The noble and learned Lord said: My Lords, this is an amendment which clarifies that legal relations may be entered into between the Crown in right of the UK Government and the Crown in right of the Scottish administration.

The Bill already draws a distinction between the Crown in right of the UK Government and the Crown in right of the Scottish administration. It makes provision for the Crown in both capacities to sue and to be sued.

It is also intended, however, that legal relations should be capable of being entered into between the UK Government and the Scottish administration so as to transfer rights, liabilities and other property between them. It is also intended that, when a UK Minister of the Crown makes an order under Clause 54 requiring some action to be taken by Scottish ministers, it should be possible for Scottish ministers to seek a judicial review of that order and for the UK Minister to seek a court order enforcing his order against Scottish ministers, subject of course to the provisions of the Crown Proceedings Act 1947. In other words, it is intended that the UK Government and the Scottish administration should be able to enter into legal relations and to sue each other.

It was thought that, without an express provision in the Bill, the view may be taken that the doctrine of Crown indivisibility would prevent this.

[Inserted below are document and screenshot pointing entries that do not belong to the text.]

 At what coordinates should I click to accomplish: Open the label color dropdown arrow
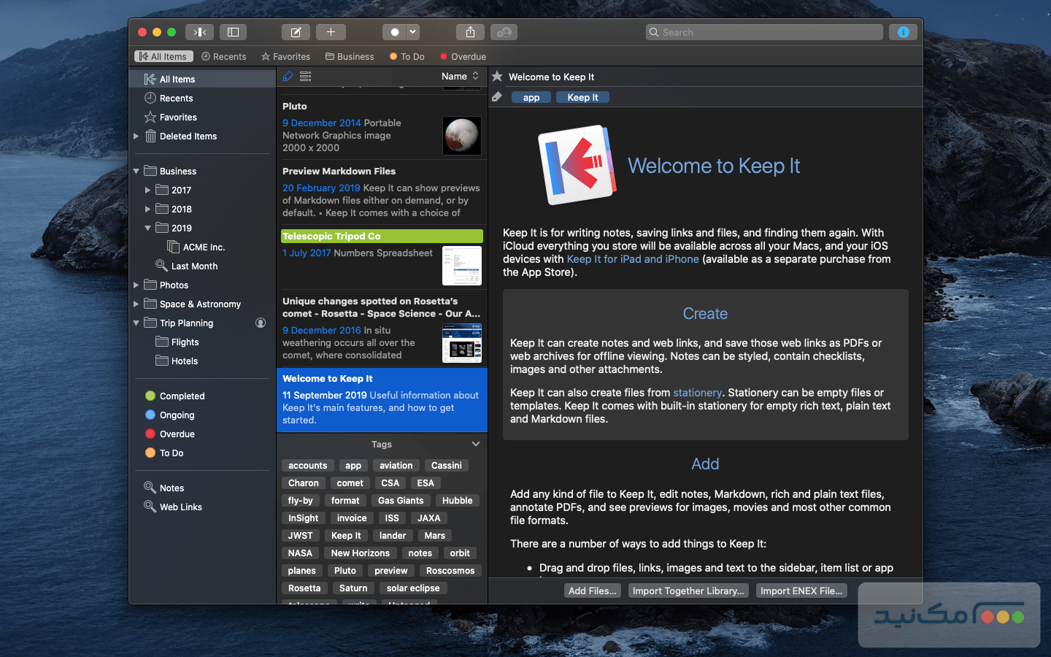[412, 32]
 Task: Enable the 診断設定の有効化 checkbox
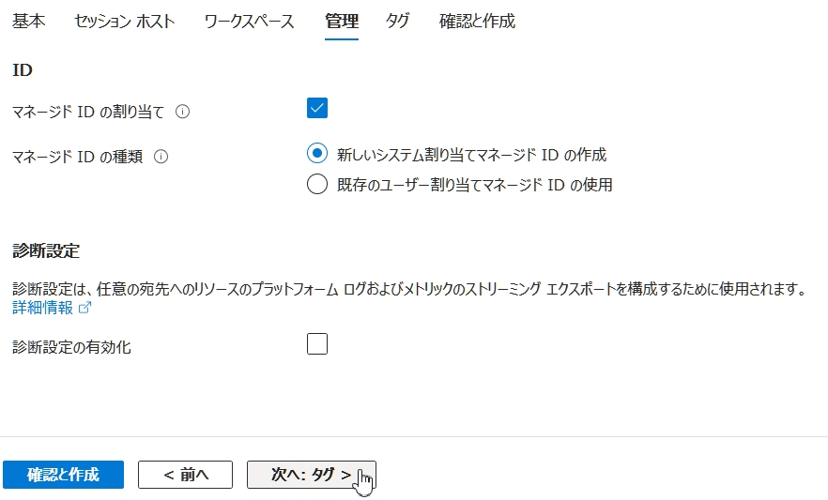click(317, 344)
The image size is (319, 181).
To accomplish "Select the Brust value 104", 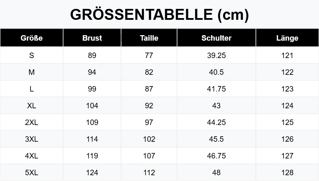I will click(92, 106).
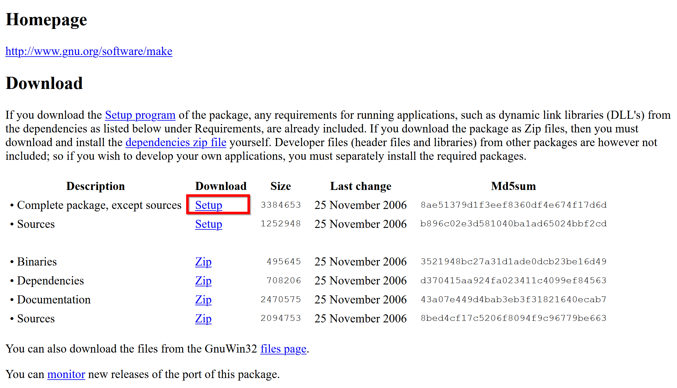Click the Md5sum column header
Viewport: 677px width, 388px height.
click(513, 186)
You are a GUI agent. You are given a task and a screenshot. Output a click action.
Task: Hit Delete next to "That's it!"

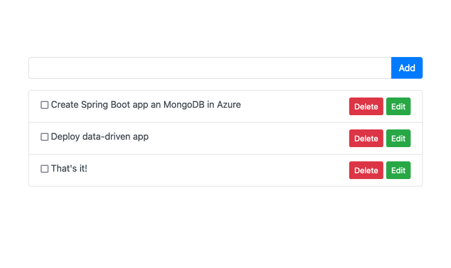point(366,170)
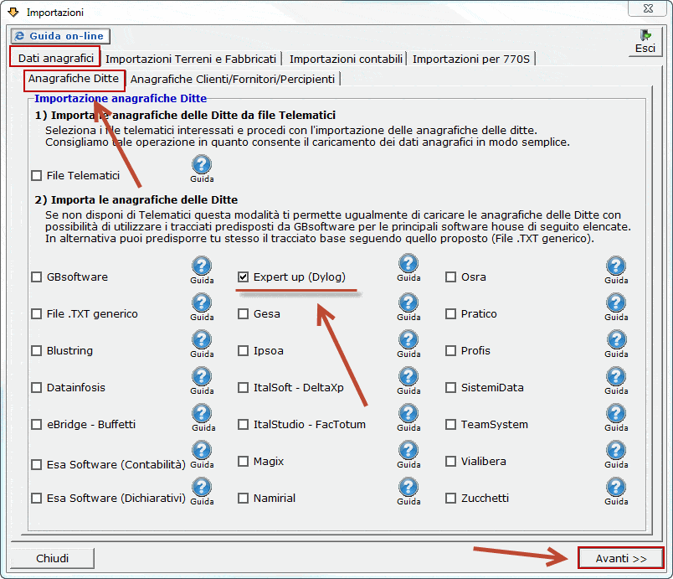Select Anagrafiche Clienti/Fornitori/Percipienti sub-tab

click(x=233, y=79)
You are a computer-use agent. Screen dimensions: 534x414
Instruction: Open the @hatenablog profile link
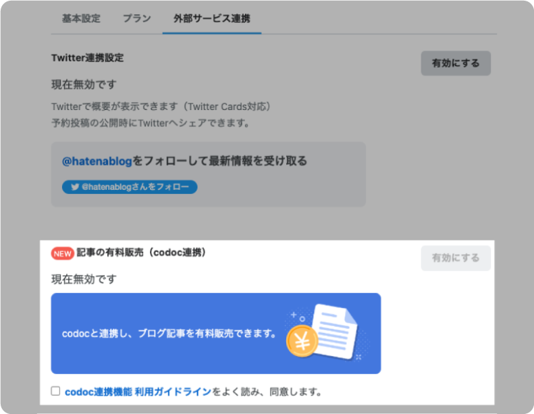point(97,161)
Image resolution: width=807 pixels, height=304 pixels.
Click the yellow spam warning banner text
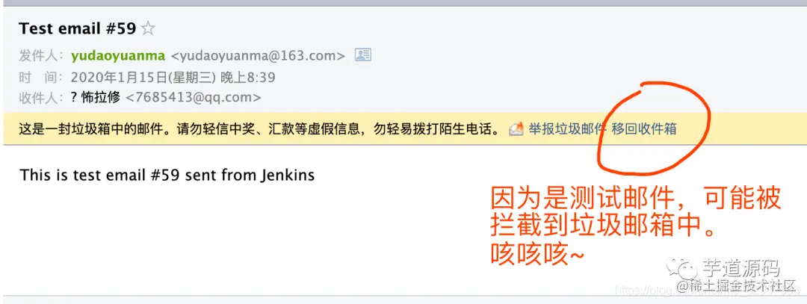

Government Amendment No. 177B therefore clarifies the position. It makes clear that the Crown in right of the UK Government should be able to enter into legal relations with the Crown in right of the Scottish administration and vice versa. This puts the Crown in right of the UK Government and the Crown in right of the Scottish administration in the same relationship to each other as they are, or would be, to a subject. In other words, legal relationships can be created and enforced in the courts, subject of course to the provisions of the Crown Proceedings Act 1947 as to the nature of remedies which can be granted against the Crown. This amendment makes it clear that the Crown in right of the UK Government and the Crown in right of the Scottish administration would be able to sue each other. I beg to move.